Light, bright and nourishing! This wholesome recipe was taken from The Part-Time Vegetarian’s Year by Nicola Graimes, we’re sharing it as part of #VegetarianAwarenessMonth this October!
The broth is loaded with healthy and hearty ingredients such as ginger, turmeric and chilli, and plenty of seasonal veg. To give the broth extra flavour-infusing time, you could make it up to 2 days in advance, then leave to cool and store, covered, in the fridge – although this isn’t essential!

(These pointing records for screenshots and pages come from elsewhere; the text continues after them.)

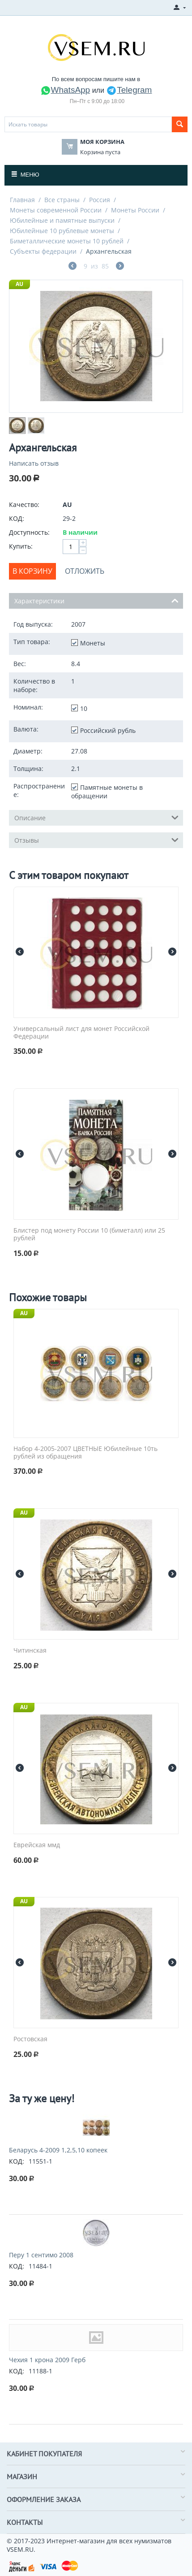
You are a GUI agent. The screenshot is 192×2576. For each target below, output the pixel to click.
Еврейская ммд (36, 1845)
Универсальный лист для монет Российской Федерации (81, 1032)
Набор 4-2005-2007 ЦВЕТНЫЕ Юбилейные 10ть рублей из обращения (85, 1452)
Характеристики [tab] (96, 600)
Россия (99, 199)
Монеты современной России (56, 210)
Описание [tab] (96, 817)
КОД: (16, 518)
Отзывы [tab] (96, 839)
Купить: (21, 546)
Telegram (129, 90)
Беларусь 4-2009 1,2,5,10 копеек (58, 2150)
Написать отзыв (34, 463)
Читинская (30, 1650)
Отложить (84, 571)
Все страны (62, 199)
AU (19, 284)
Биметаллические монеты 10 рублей (67, 241)
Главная (22, 199)
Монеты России (135, 210)
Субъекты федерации (43, 251)
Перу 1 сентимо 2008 (41, 2255)
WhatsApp (65, 90)
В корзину (32, 571)
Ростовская (30, 2039)
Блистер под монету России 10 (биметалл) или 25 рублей (89, 1234)
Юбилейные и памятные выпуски (62, 220)
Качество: (24, 504)
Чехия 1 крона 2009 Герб (47, 2359)
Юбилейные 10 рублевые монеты (62, 230)
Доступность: (29, 532)
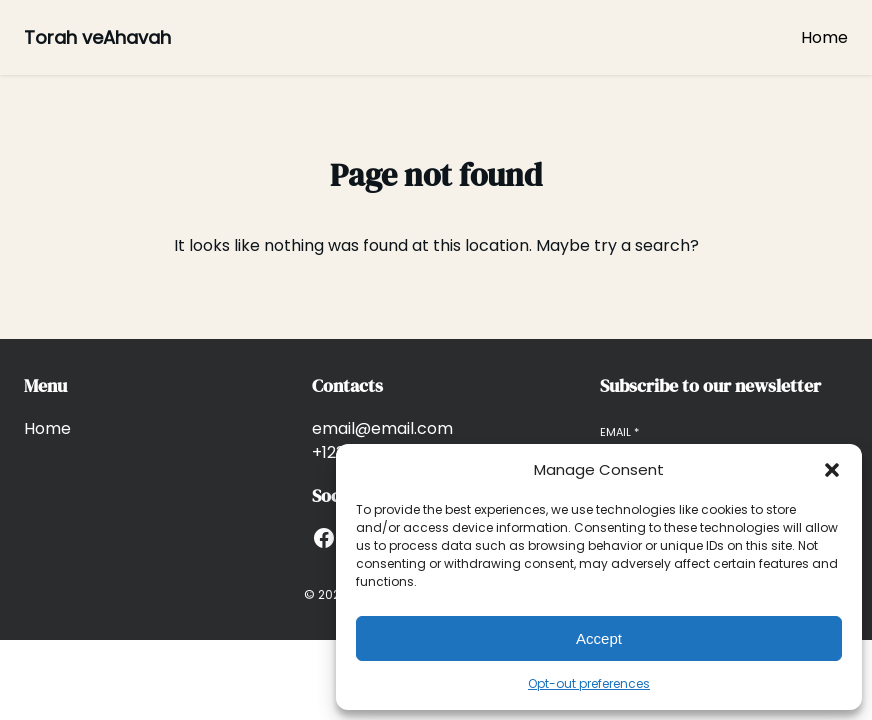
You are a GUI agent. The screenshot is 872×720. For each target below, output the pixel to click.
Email (619, 432)
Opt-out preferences (589, 683)
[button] (832, 470)
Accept (599, 638)
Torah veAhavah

Preparation time: 20 minutes,
plus standing time
Cooking time: 35 minutes
875ml/30fl oz/generous 3 and 3/4 cups good-quality hot vegetable stock
7cm/3in piece of fresh root ginger, sliced into thin rounds
6 kaffir lime leaves
2 large lemongrass stalks, crushed slightly with the blade of a knife
1 and a 1⁄2 tbsp light soy sauce
2 bird’s-eye chillies, deseeded and thinly sliced
250g/9oz flat udon or soba noodles
350g/12oz asparagus spears, woody ends trimmed
sesame oil, for brushing
400g/14oz can coconut milk
1 tsp ground turmeric
4 large handfuls of baby spinach
juice of 1 large lime
sea salt and freshly ground black pepper
2 spring onions/scallions, thinly sliced diagonally
1 handful of coriander/cilantro leaves
1 tsp black sesame seeds
- Put the stock, ginger, kaffir lime leaves, lemongrass, soy sauce and half of the chilli in a large saucepan and bring almost to the boil, then reduce the heat to low, cover with a lid and simmer for 20 minutes to infuse the stock with the flavourings. (This can be done in advance and the broth left to infuse until ready to serve. It will keep in the refrigerator for up to 2 days.)

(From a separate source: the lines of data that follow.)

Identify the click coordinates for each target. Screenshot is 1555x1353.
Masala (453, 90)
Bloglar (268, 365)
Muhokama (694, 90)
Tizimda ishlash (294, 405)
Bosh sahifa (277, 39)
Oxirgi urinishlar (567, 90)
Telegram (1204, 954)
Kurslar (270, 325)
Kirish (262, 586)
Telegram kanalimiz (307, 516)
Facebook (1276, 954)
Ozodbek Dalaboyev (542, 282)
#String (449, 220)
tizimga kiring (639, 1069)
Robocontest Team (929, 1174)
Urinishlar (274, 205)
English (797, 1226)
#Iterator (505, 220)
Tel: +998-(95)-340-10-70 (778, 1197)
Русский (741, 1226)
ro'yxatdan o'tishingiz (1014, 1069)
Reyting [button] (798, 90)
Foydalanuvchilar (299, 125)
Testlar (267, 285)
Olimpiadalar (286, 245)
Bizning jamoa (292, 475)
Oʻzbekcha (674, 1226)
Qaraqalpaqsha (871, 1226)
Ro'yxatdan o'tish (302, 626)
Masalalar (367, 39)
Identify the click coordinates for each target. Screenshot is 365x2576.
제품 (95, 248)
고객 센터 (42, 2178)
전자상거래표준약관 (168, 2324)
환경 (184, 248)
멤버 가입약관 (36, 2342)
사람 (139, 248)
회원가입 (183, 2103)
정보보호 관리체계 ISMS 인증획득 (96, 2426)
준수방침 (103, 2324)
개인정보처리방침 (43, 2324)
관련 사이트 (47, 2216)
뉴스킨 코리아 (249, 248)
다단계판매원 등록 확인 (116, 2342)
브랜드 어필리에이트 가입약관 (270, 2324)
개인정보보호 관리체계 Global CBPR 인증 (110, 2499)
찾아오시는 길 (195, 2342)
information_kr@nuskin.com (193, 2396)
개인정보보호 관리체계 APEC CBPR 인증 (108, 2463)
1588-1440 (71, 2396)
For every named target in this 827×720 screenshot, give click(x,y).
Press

- Cook the noodles following the package directions, then refresh in cold water and set aside.
- Meanwhile, brush the asparagus with sesame oil. Heat a griddle/grill pan over a high heat and chargrill the asparagus for 8–10 minutes, turning occasionally, until charred in places and tender. You may need to cook the asparagus in batches. Set aside.
- While the asparagus are chargrilling, strain the broth, then return it to the pan with the coconut milk and turmeric. Reheat the broth, then add the spinach and cook for 2 minutes or until tender. Add the lime juice and season with salt and pepper, to taste.

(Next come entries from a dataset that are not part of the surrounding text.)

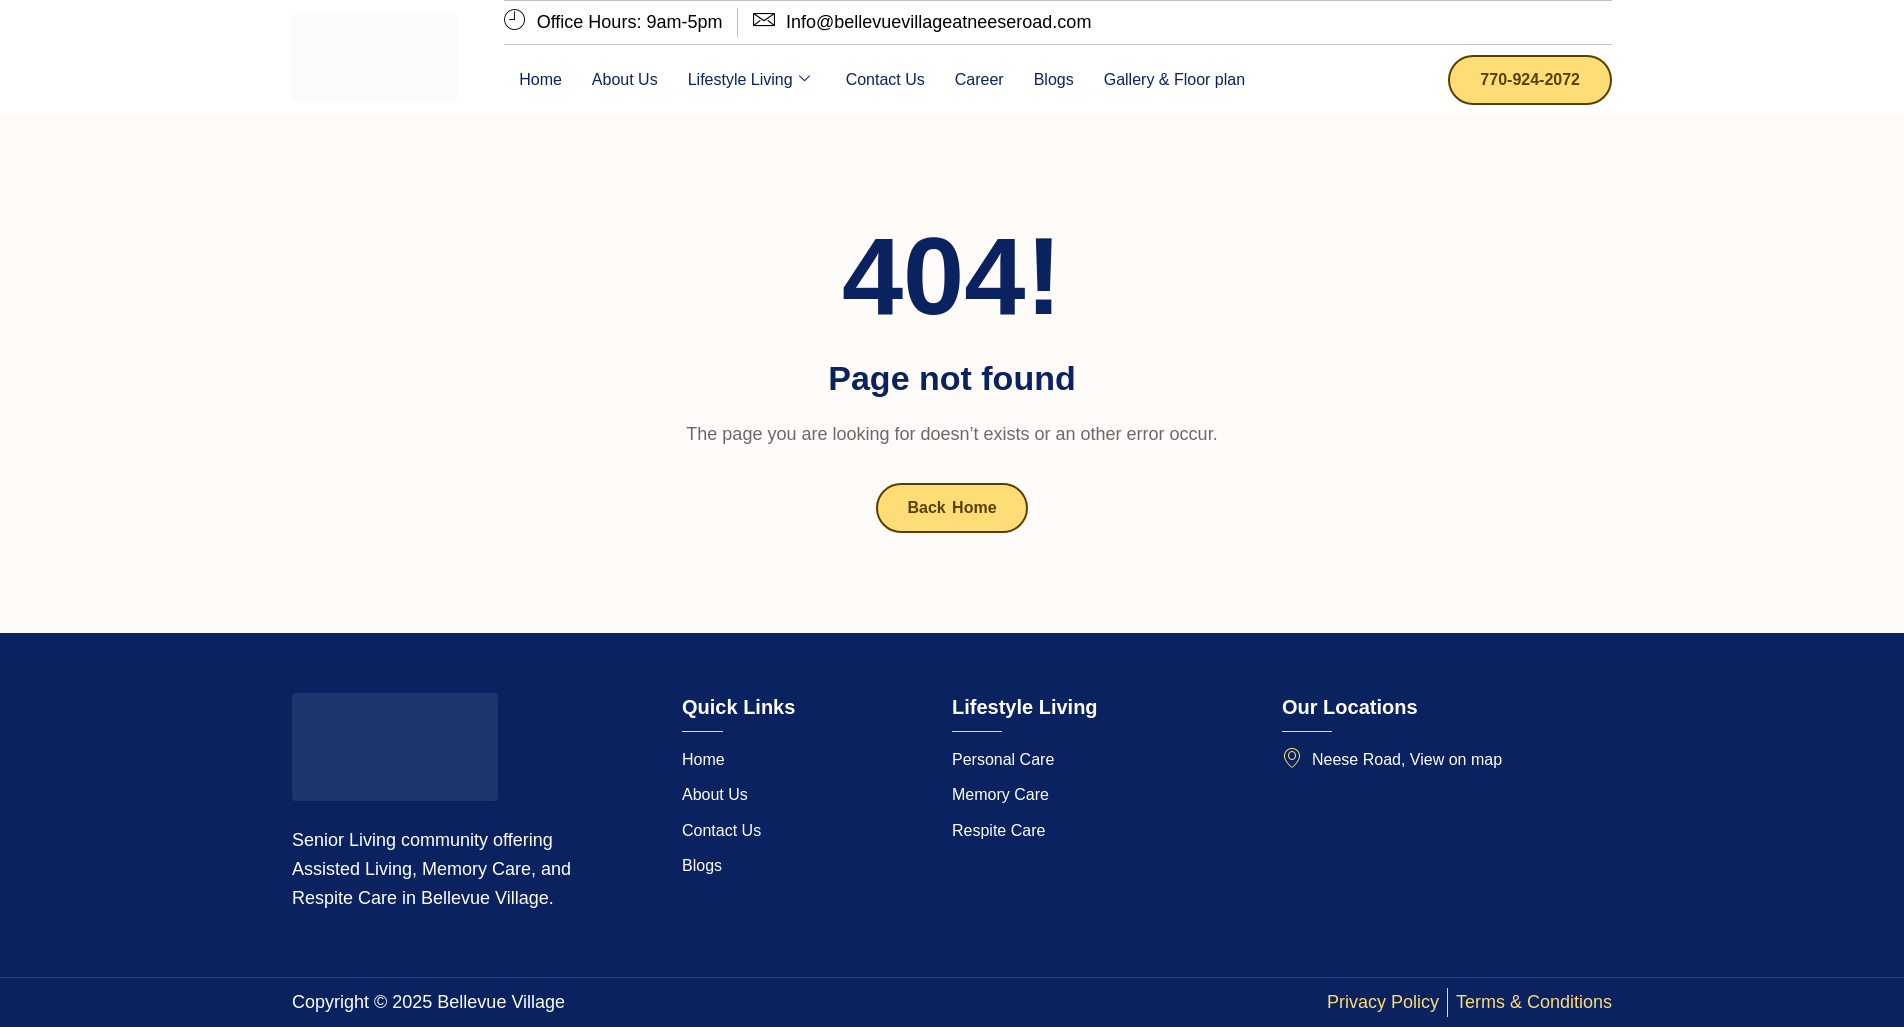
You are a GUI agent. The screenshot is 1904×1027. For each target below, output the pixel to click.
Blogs (1054, 79)
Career (979, 79)
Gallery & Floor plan (1174, 79)
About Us (625, 79)
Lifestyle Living (749, 80)
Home (540, 79)
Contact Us (885, 79)
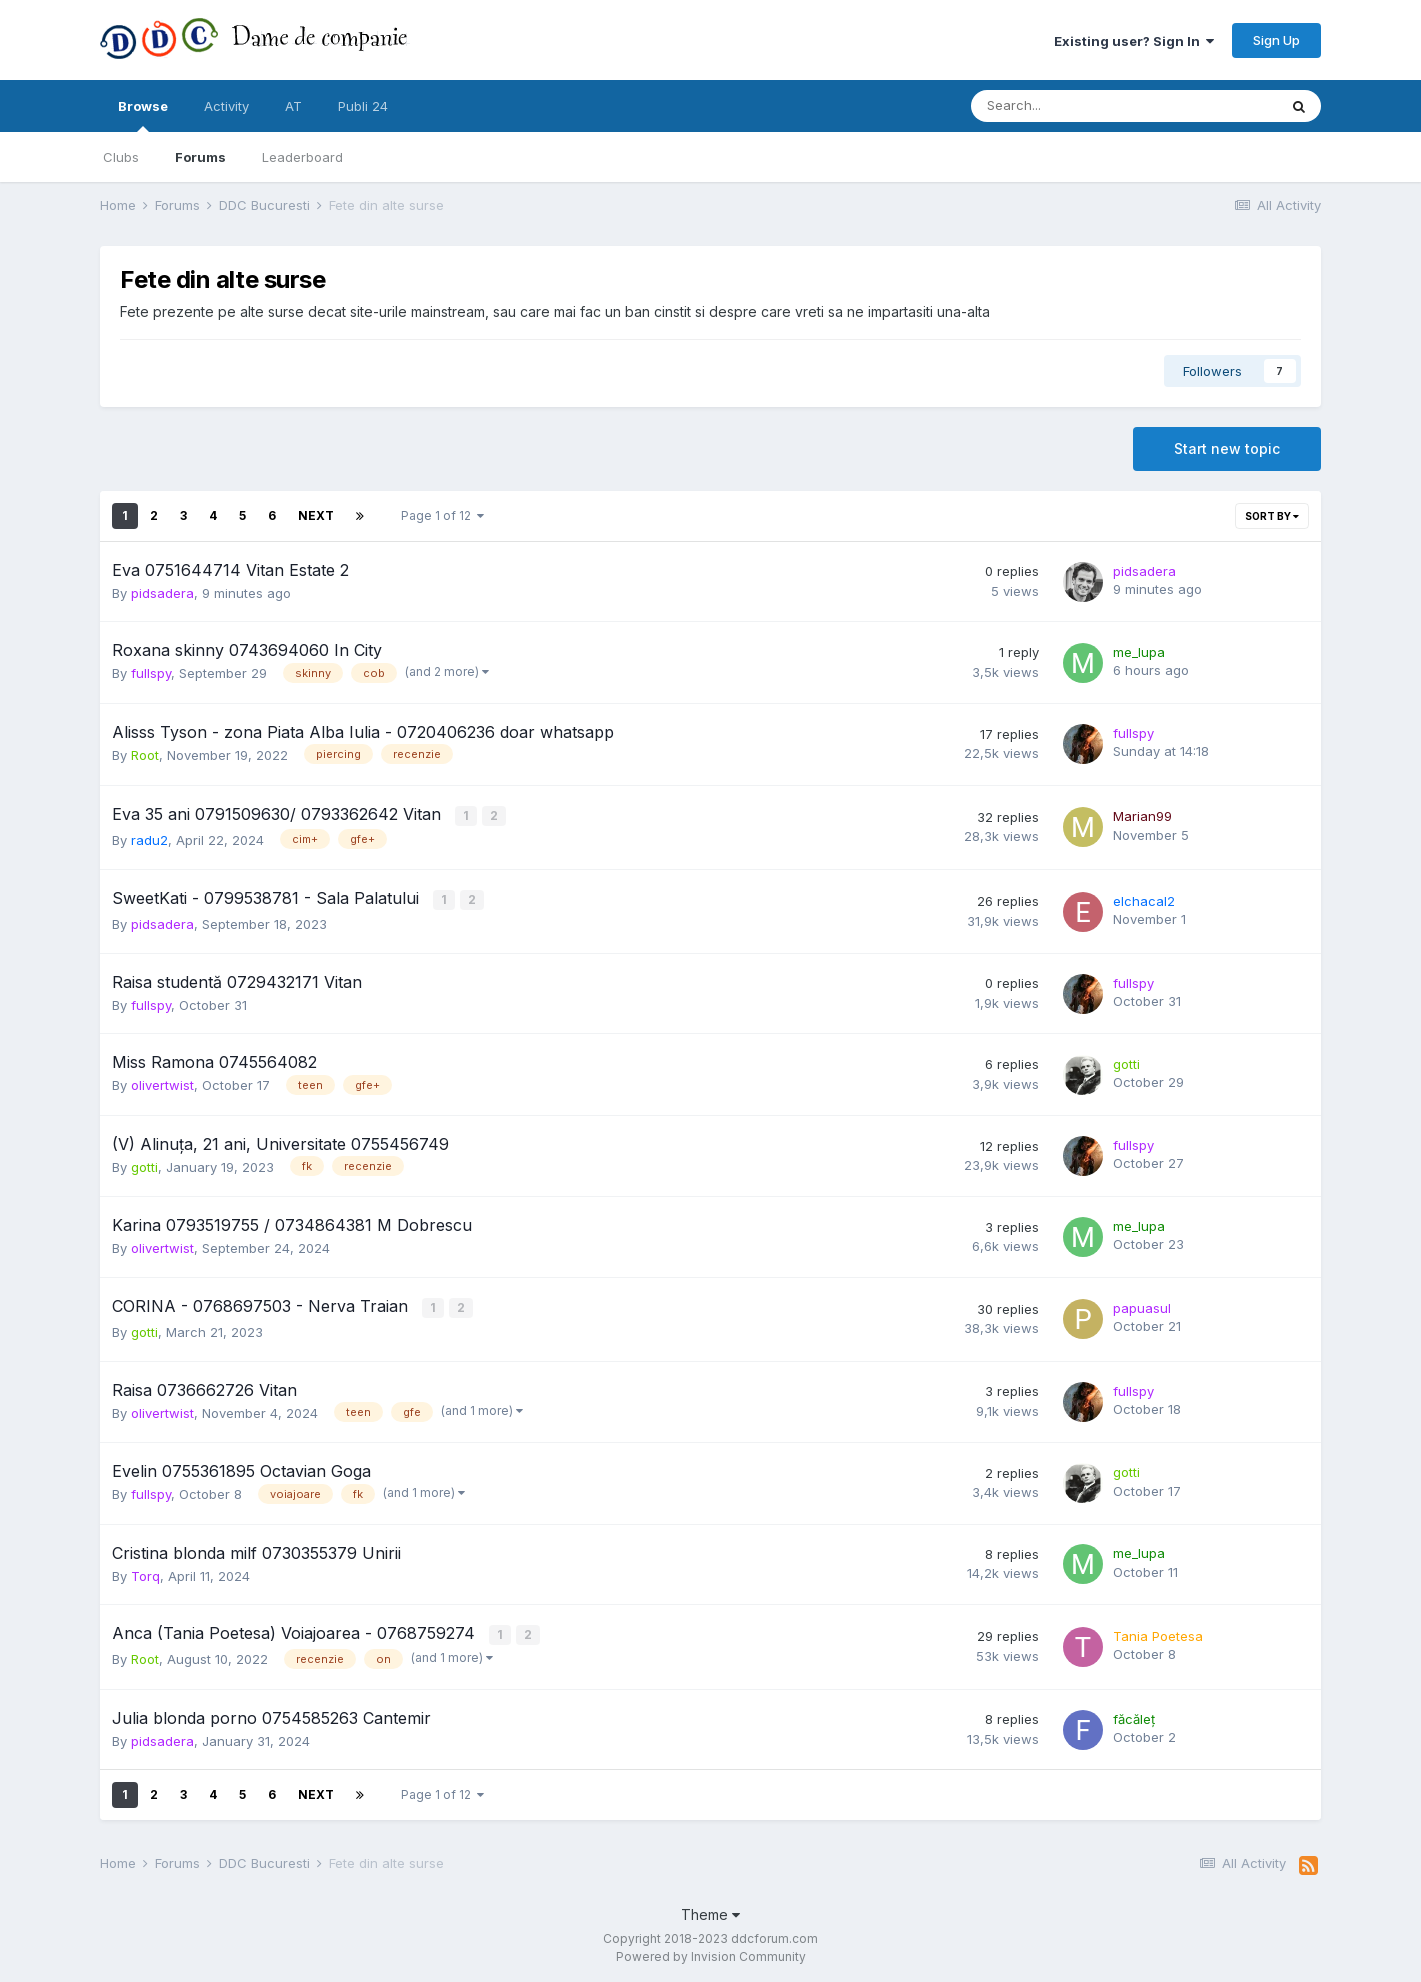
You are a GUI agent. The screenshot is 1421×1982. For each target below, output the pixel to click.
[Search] (1071, 106)
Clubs (121, 157)
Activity (226, 106)
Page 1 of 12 (442, 515)
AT (293, 106)
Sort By (1272, 516)
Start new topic (1227, 448)
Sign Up (1276, 40)
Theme (710, 1909)
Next (316, 515)
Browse (143, 115)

- To serve, divide the noodles evenly between 4 large shallow bowls. Ladle over the coconut broth and top with the asparagus, the remaining sliced chilli, spring onions/scallions, coriander/cilantro and sesame seeds.
Rejuvenating chicken or beef broth: Replace the vegetable stock with chicken stock, made from the bones of a roasted chicken, or a beef bone broth.